PROVIDED PASSAGE
------
BLDGBLOG was twisting its melon, highlighting improv google map action along with the official sounds coming out of the International Maritime Bureau and its Live Piracy Report. Meanwhile, InfraNet Lab could only conclude that piracy was the opportunist’s career of choice given the current absence of government in Somalia.

I need my own bent on this and so refer you to Jehad Nga‘s phenomenal Pirates Inc. Somalia photo essay depicting pirates under lock and key in Boosaaso Jail & Mandhera Prison, Somalia. Nga is no slouch – he has (largely self-funded) returned to Somalia repeatedly over the past three years. It is incredibly dangerous to work within Somalia. It is more dangerous, in some regards, than in Iraq or Afghanistan where journalists can rely on isolated cordoned-safe-green-military zones and when at large, can work embedded with Western forces. But Nga is no stranger to Iraq either; as foto8 reminds us, “Nga has worked widely in Iraq on assignment for the New York Times. His image of blindfolded Iraqi prisoners arrested by US forces was used as the main publicity shot for the Oscar-winning documentary, Taxi to the Dark Side“.
------
TASK LIST
#1 Do the following statements agree with the Somali piracy passage? (a) Nga has gone back to Somalia many times over the past three years. (b) The photo essay shows pirates held in prisons in Iraq. (c) An image by Nga was the main publicity shot for an Oscar-winning documentary. Answer yes or no for each, quoting the deciding words.
#2 How would the Somali piracy passage go on after its last sentence? Continue it from there.

LISTED RECORDS
------
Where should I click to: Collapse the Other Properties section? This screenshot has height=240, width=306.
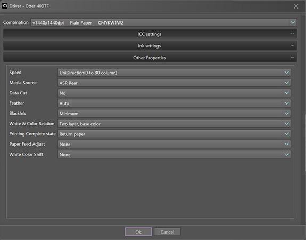(x=150, y=58)
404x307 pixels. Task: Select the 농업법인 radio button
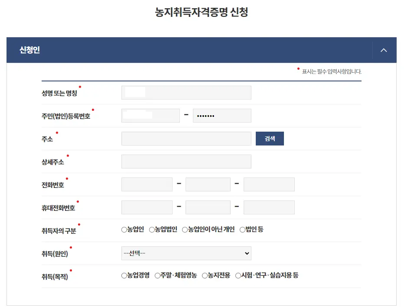(x=151, y=230)
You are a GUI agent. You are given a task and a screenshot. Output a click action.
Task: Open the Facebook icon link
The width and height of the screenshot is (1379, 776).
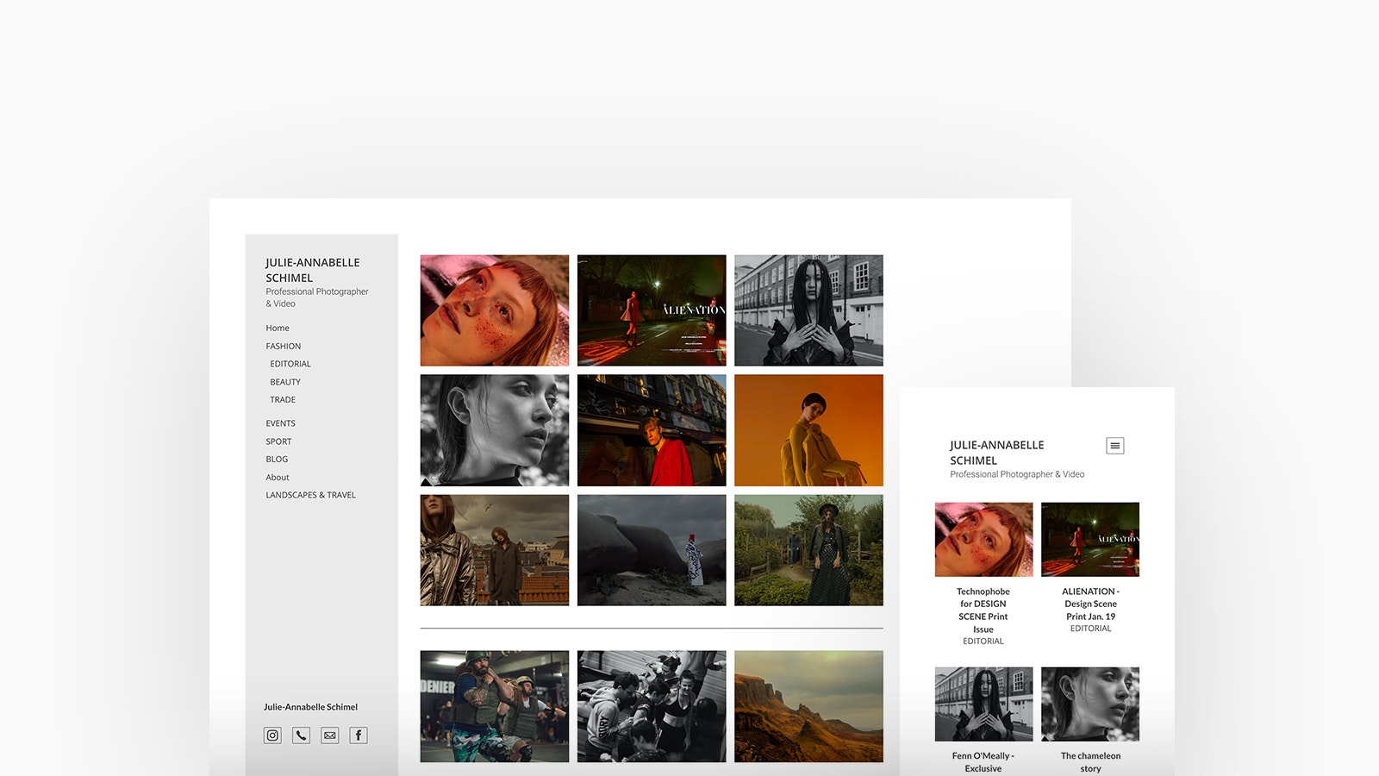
------
ANSWERS PER TASK
#1
(a) Yes: "returned to Somalia repeatedly over the past three years"
(b) No: "depicting pirates under lock and key in Boosaaso Jail & Mandhera Prison, Somalia"
(c) Yes: "was used as the main publicity shot for the Oscar-winning documentary, Taxi to the Dark Side"

#2
Jehad Nga for The New York Times

Pirates imprisoned in Boosaaso's main jail. Photo: Jehad Nga for The New York Times

I would like Nga’s images and words to represent themselves. Words: here’s an indepth interview, from September 2008, with Nga about the situation in Somalia. Images: I have accompanied Nga’s (dare I say it) Carravagioesque prints with his own website commentary about the project:

Nga: Looking over that Somaliland naval map I noticed that the Gulf of Aden (the narrow band of ocean that separates Somalia and Yemen) and the Somali cost line were littered with upward of 100 little skull and cross bone flags. Black flags to denote ships that were successfully taken by pirates and gray for ships that were attacked by pirates but managed to escape. Most of these flags are black.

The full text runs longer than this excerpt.